Access to Wood is one of the biggest factors in whether a wood burning stove is right for you. When you’re heating your home with wood, you’ll need access to plenty of dried, dense wood. Because it’s very hard to know how long wood has been dried and burning green wood in your stove is not a great idea, if you choose to buy “dried” wood, you should probably treat it like green wood. That means having a wood shed large enough to hold all the wood you need for heating this year and all the wood you’re drying for the next. Wood is measured in units of cords. One cord is about 128 cubic feet or 3.6 cubic metres. A cord of wood weighs about 3700 lbs or approximately 1700 kgs which is far too much for your typical pickup truck. And, for the typical Canadian winter, you’ll need around 4 cords of wood.
Cleaning and Convenience. Not that we’re pointing any fingers, but a lot of homeowners aren’t the best at remembering to change their furnace filter. Changing the filter take just a couple minutes and you only have to do it once every three months or so. We want to be honest with our readers, wood-burning stoves are a lot more work than that. The ashes need to be cleared away and stored safely. The chimney needs to be kept free of debris as well. With a wood-burning stove, there won’t be a furnace to kick in when the temperature drops — you have to kick in and go haul in wood and start a fire. Unless you have a backup heating system, this means you can’t leave your home for even a weekend without risking frozen, burst pipes.
Where Wood-Burning Stoves Make Sense. While this blog may seem a bit of a downer for anyone who was excitedly doing research for their suburban Calgary home, we’re just trying to be the voice of reason and hopefully save you the costs of a stove you may not actually want. But, there are places that a wood-burning stove makes a lot of sense. If you live in a rural area or an area that experiences a lot of power outages, than a wood-burning stove might just be one of the best investments you ever make. A wood-burning stove means being able to keep your house warm, being able to cook food, and melt ice for water all without electricity or gas.

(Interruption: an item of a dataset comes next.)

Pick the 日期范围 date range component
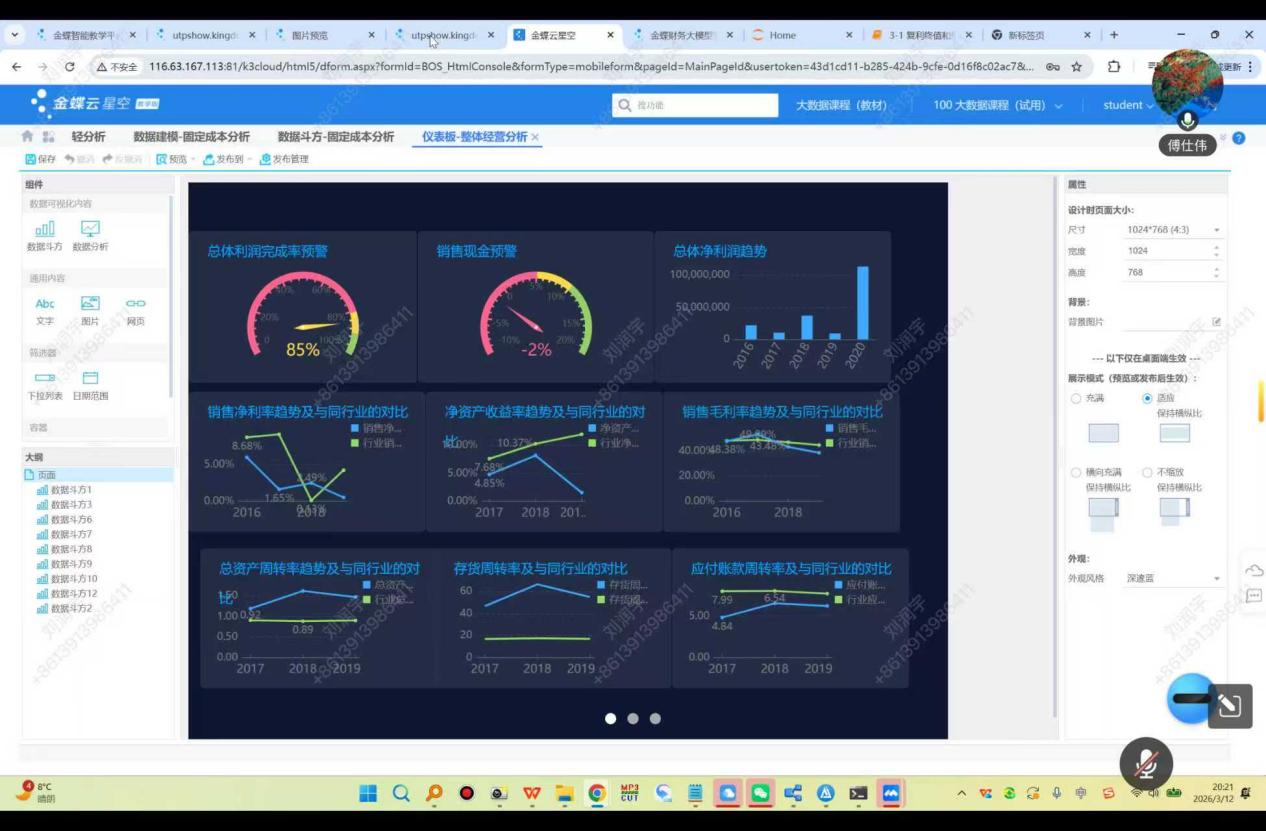 tap(90, 379)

If you have the space for a large wood shed, access to cheap or free wood, don’t mind the extra chores, and like the independence of not relying on the grid, a wood-burning stove can be a great investment. Just remember to choose a model (new or used) manufactured after the 90s. They produce the same heat with a third of the wood. If you have any questions about wood-burning stoves, contact Plumbing Paramedics today at (403) 452-2911.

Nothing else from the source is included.